A new joint report by Human Rights Watch and Internet Freedom Foundation highlights the severe impact of internet shutdowns on India's marginalised communities

 India implemented at least 84 shutdowns in 2022, the most of any country. (Unsplash)
India implemented at least 84 shutdowns in 2022, the most of any country. (Unsplash)

In a 2011 survey conducted by tech company Cisco, 95% of surveyed college students and young employees in India said the internet is as important as basic needs such as water, air, and shelter. In the same year, the United Nations, in a lengthy report, argued that disconnecting people from the Internet is a violation of human rights. More than a decade later, in 2022, India was the world’s internet shutdown capital for the fifth year in a row.

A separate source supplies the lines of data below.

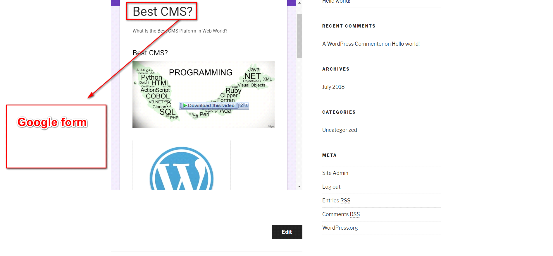The image size is (553, 256).
Task: Open A WordPress Commenter link
Action: pos(353,44)
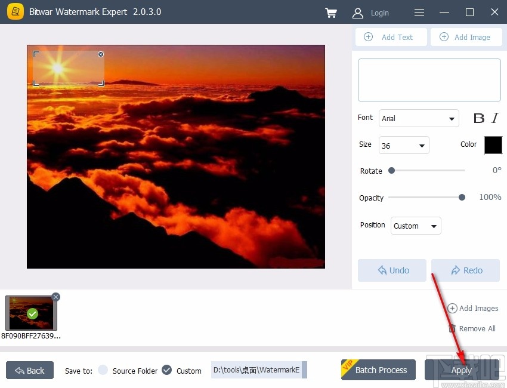This screenshot has width=507, height=388.
Task: Open the Size dropdown showing 36
Action: (x=404, y=145)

According to the global digital rights group Access Now and the #KeepItOn coalition, India implemented at least 84 shutdowns in 2022, the most of any country. Not only does this goes against the government’s flagship “Digital India” program, which aims to make regular internet access essential for delivering key public services, it further harms marginalised communities, according to Human Rights Watch (HRW), an international non-governmental organisation that conducts research and advocacy on human rights. 

Also read: India is the internet shutdown capital of the world

The HRW and Internet Freedom Foundation (IFF) released a joint report, No Internet Means No Work, No Pay, No Food, on 14 June highlighting how denial of the basic right to internet access to the marginalised communities pushes the people to the periphery instead of empowering them as intended by the Digital India program. The report shows that internet shutdowns harm essential activities and adversely affect economic, social and cultural rights under Indian and international human rights law. 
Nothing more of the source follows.